UNITED STATES DISTRICT COURT FOR THE DISTRICT OF UTAH, CENTRAL DIVISION
Jul 12, 2019
Case No. 2:15-cv-00720-JNP-EJF (D. Utah Jul. 12, 2019)

Opinion

Case No. 2:15-cv-00720-JNP-EJF

07-12-2019

CHARLES A. SCHULTZ, Plaintiff, v. MICHAEL AVERETT, HEATHER BATEMAN, KASEY BATEMAN, JAY BINKERD, JONATHAN BLOTTER, ERIC BUNKER, LYNN CRISLER, LAMBERT DEEGAN, MICHAEL DUGGIN, JOHN GLODOWSKI, DIANE GROASE, DANIEL HARVATH, KIM NORRIS, ED PRESSGROVE, LANCE TURNER, PAM SKINNGER, LYNNE SCHINDURLING, FRANCIS SMITH, GARY WALTON, GARY WEIGHT, and THE TOWN OF DANIEL, Defendants.

Entries pointing to words and elements
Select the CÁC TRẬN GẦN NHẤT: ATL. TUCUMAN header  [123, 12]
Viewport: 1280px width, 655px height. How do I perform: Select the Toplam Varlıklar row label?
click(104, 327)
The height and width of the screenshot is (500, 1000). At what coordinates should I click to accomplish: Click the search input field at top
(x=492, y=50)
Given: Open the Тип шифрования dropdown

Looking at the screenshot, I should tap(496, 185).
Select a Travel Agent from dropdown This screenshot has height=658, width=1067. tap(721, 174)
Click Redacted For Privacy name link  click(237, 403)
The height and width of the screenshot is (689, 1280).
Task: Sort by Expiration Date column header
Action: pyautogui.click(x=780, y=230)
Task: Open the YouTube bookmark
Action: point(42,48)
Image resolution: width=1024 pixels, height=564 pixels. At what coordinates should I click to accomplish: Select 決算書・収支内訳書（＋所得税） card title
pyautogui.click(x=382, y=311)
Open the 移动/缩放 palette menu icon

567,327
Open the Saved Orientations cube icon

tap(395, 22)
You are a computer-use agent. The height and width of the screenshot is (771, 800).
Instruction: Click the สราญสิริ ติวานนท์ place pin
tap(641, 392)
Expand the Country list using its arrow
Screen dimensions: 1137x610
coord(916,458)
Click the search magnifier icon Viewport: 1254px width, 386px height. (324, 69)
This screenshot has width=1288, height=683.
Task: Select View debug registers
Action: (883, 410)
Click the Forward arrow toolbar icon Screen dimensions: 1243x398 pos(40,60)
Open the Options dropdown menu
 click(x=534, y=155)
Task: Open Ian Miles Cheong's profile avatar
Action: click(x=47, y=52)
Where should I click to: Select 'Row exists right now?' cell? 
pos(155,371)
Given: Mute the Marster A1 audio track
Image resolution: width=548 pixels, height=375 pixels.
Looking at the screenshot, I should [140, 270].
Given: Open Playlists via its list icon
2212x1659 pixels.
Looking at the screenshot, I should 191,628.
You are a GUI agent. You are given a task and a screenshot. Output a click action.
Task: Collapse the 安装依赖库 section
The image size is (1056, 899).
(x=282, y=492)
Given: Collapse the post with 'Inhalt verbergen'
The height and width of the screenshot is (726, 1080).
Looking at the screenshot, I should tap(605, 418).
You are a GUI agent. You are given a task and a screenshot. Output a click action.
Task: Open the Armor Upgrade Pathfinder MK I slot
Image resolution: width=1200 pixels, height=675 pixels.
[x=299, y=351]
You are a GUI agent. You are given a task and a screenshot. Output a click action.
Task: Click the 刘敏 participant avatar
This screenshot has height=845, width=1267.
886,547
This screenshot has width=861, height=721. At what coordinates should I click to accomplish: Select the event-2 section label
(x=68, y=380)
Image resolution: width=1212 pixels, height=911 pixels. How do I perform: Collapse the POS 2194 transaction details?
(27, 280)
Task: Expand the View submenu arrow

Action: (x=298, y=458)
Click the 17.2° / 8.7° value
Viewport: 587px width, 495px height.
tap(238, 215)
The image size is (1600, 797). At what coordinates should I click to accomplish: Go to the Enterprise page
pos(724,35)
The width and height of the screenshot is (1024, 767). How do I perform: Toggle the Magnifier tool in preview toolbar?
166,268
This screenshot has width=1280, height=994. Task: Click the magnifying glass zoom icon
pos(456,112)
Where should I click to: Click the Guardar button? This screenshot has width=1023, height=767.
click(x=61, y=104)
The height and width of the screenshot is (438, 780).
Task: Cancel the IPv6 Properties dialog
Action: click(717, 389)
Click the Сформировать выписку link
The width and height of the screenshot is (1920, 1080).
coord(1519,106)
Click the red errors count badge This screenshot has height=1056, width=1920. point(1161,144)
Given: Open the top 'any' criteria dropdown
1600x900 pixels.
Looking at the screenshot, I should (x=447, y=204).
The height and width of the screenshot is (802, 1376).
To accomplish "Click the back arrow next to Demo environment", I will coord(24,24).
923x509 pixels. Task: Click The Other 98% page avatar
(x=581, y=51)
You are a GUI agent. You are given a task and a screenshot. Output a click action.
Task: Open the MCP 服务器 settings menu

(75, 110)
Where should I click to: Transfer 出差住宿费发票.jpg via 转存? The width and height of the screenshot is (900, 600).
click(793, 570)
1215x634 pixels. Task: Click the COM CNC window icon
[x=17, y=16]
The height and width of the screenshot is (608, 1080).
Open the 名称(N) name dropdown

_To be done_.
Repeat the court caption word for word, everything from "CHARLES A. SCHULTZ, Plaintiff, v." down to "OF DANIEL, Defendants.". The rows are separate material from the court caption.

_Result_.
CHARLES A. SCHULTZ, Plaintiff, v. MICHAEL AVERETT, HEATHER BATEMAN, KASEY BATEMAN, JAY BINKERD, JONATHAN BLOTTER, ERIC BUNKER, LYNN CRISLER, LAMBERT DEEGAN, MICHAEL DUGGIN, JOHN GLODOWSKI, DIANE GROASE, DANIEL HARVATH, KIM NORRIS, ED PRESSGROVE, LANCE TURNER, PAM SKINNGER, LYNNE SCHINDURLING, FRANCIS SMITH, GARY WALTON, GARY WEIGHT, and THE TOWN OF DANIEL, Defendants.